I’ve scrambled together a script that kind of does what you were asking for.
It’s written in JavaScript and makes heavy use of the ObjC bridge and PDFKit. The workhorse is the function countWordsBetweenOutlines
that expects the path to a PDF file as its parameter and returns an object whose keys are the outline labels (only the first level, though). The values of these keys are again objects of the form
wcObjC: number
wcJS: number
wcObjC
is the number as determined by the NSString
method enumerateSubstringsInRange
, wcJS
is used by splitting the text at whitespace characters, filtering out empty strings and counting the number of resulting strings. As these two numbers often differ (wcObjC mostly being the higher one), I decided to provide them both.
The self-executing anonymous function at the end of the code simply takes all currently selected DT records, filters out those not being PDFs and then runs countWordsBetweenOutlines
on the rest. The results are written as Markdown to a new record named Word Counts
in the global inbox.
In most cases, the numbers are in the same range as what wc -w
finds. Only for the abstract of the sample document did I see a huge difference between what my script calculates and what wc -w
of the copy/pasted abstract finds. I have no idea why that happens, though.
ObjC.import('PDFKit');
function countWordsBetweenOutlines(path) {
const pdfDoc = $.PDFDocument.alloc.initWithURL($.NSURL.fileURLWithPath($(path)));
const pdfOutline = pdfDoc.outlineRoot;
if (pdfOutline.js === undefined)
return;
// Initialize positions to first outline
let currentOutline = pdfOutline.childAtIndex(0);
const startPage = currentOutline.destination.page;
const startPos = {point: currentOutline.destination.point, page: startPage};
stop = $();
const result = {}
/* Loop over the 2nd to the last outline */
for (let i = 1; i < pdfOutline.numberOfChildren; i++) {
const nextOutline = pdfOutline.childAtIndex(i);
const page = nextOutline.destination.page;
const point = nextOutline.destination.point;
let txt = pdfDoc.selectionFromPageAtPointToPageAtPoint(startPos.page, startPos.point, page, point).string;
let wordCount = 0;
txt.enumerateSubstringsInRangeOptionsUsingBlock($.NSMakeRange(0,txt.length),$.NSStringEnumerationByWords,
(string, subRange, enclosingRange, stop) => {wordCount++});
result[currentOutline.label.js] = {
wcObjC: wordCount,
wcJS: txt.js.split(/\s+/).filter(t => t !== '').length};
startPos.point = point;
startPos.page = page;
currentOutline = nextOutline;
}
return result;
}
(() => {
const app = Application("DEVONthink 3");
let text = '';
app.selectedRecords().filter(r => r.type() === 'PDF document').forEach(r => {
const result = countWordsBetweenOutlines(r.path());
if (result) {
text += `## ${r.name()}\n\n`
+ Object.keys(result).map(k => `${k}: ${result[k].wcObjC} / ${result[k].wcJS} words`).join('\n\n');
+ '\n\n';
}
})
if (text.length) {
const newRecord = app.createRecordWith({type: "markdown", content: text, name: "Word counts"}, {in: app.incomingGroup()})
}
})()
Explanation: countWordsBetweenOutlines
loops over all first-level elements of the PDF Outline if there is one.
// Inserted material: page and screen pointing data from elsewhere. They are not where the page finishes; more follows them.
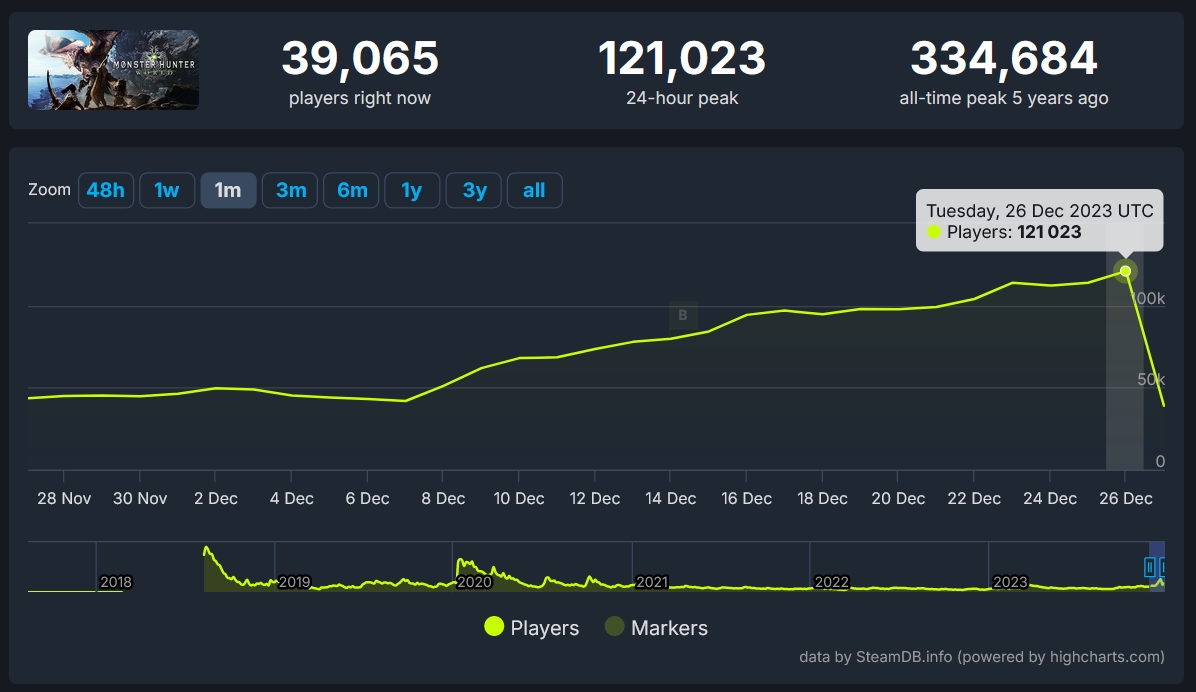Image resolution: width=1196 pixels, height=692 pixels.
Task: Click the Monster Hunter World game thumbnail
Action: [113, 70]
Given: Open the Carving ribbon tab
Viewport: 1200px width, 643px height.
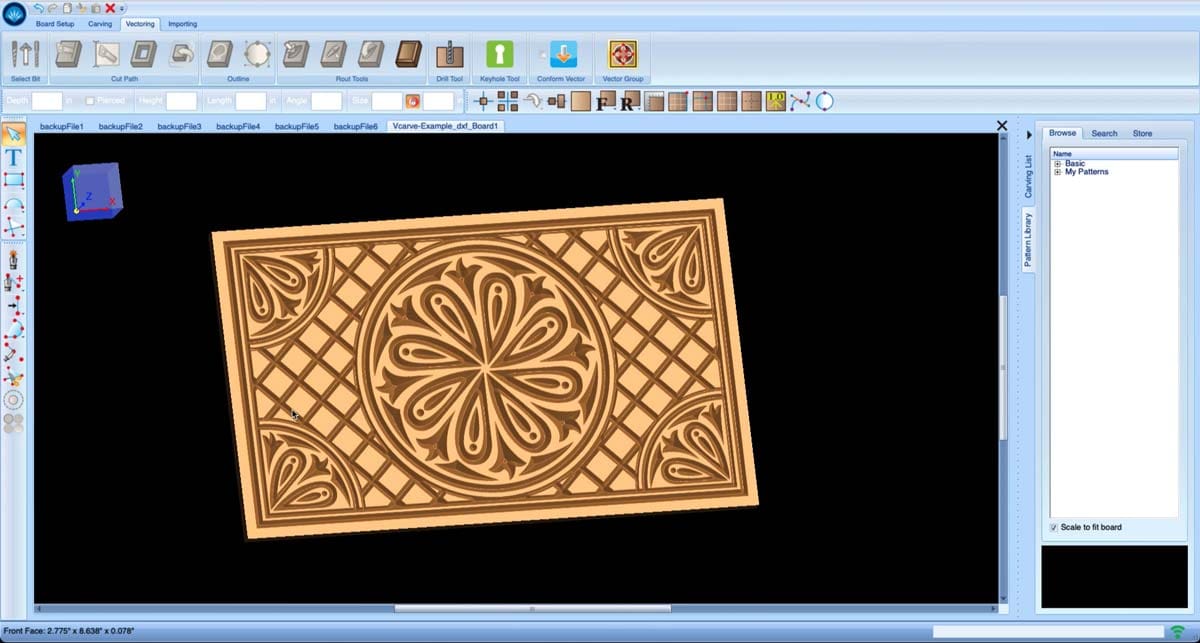Looking at the screenshot, I should click(x=99, y=23).
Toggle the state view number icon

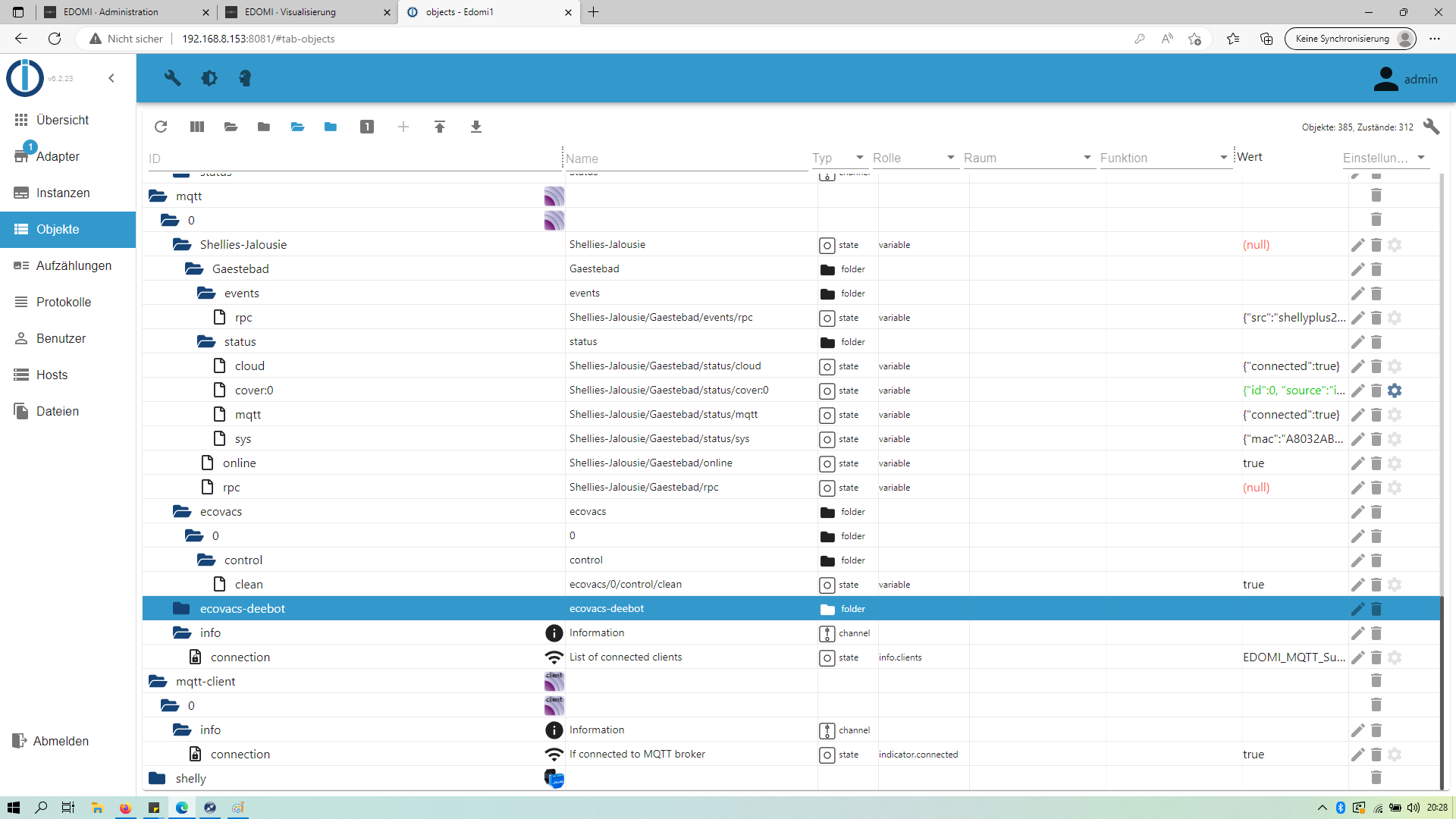point(367,127)
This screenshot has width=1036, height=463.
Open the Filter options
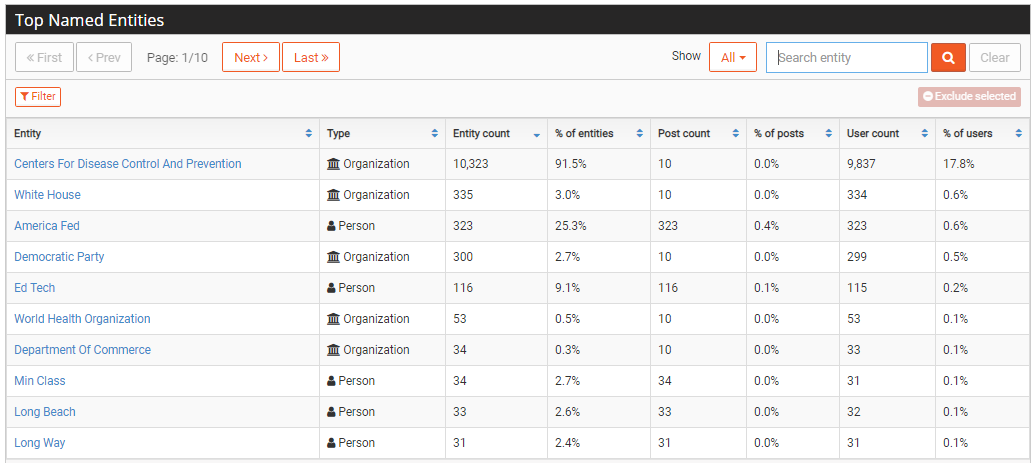[38, 96]
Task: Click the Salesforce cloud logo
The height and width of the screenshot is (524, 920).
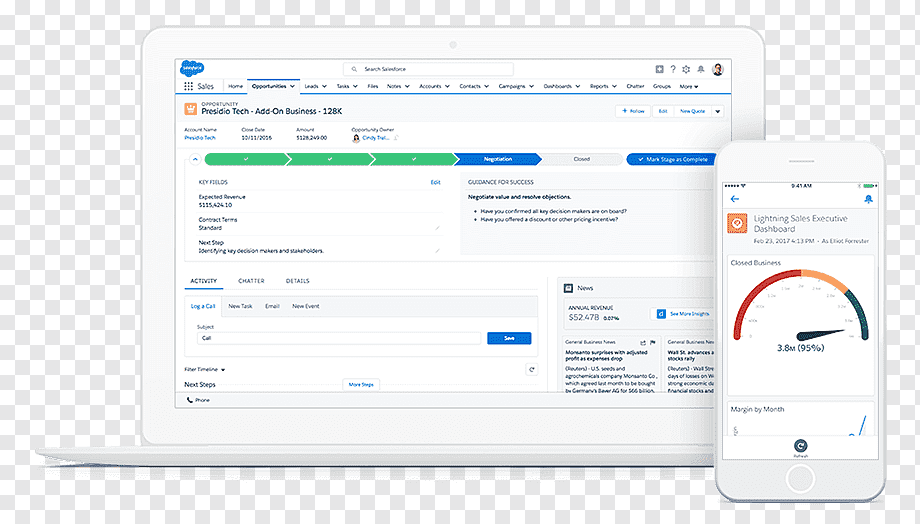Action: pyautogui.click(x=192, y=69)
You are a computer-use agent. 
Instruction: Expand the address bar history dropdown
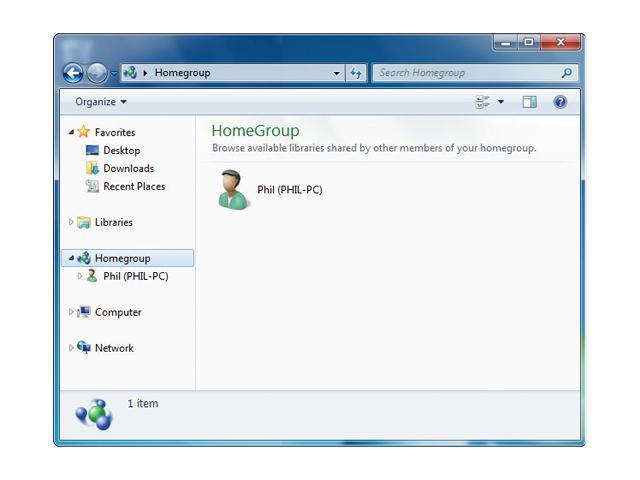pyautogui.click(x=337, y=73)
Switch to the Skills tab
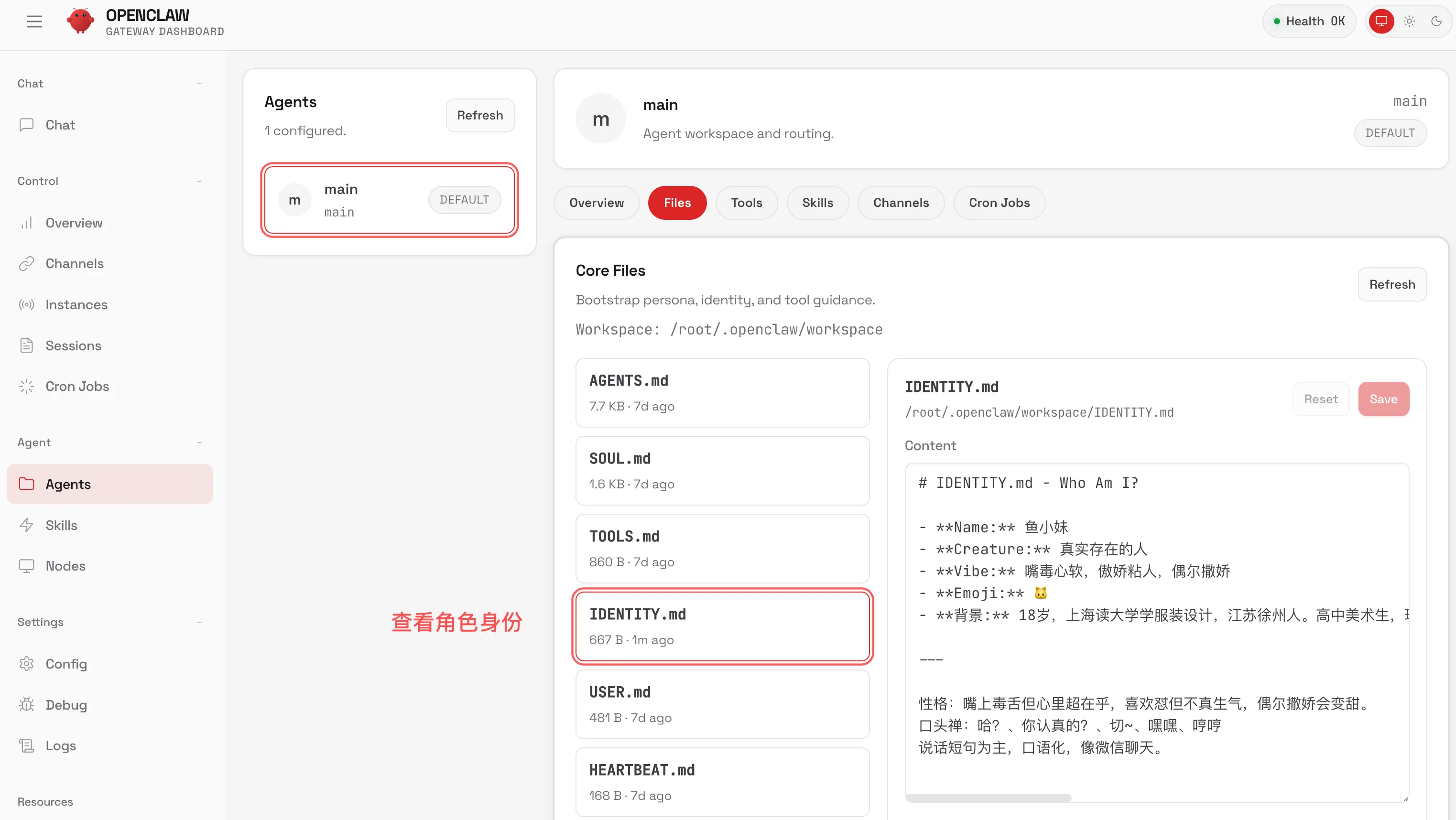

It calls selection:fromPage:atPoint:toPage:atPoint
, using the destinations of the current and the next outline as parameters, to find the text between these two outline destinations.
It then calls enumerateSubstringsInRange…
on this text to count the words. In addition, it splits the JavaScript version of the text as described above and saves this count, too.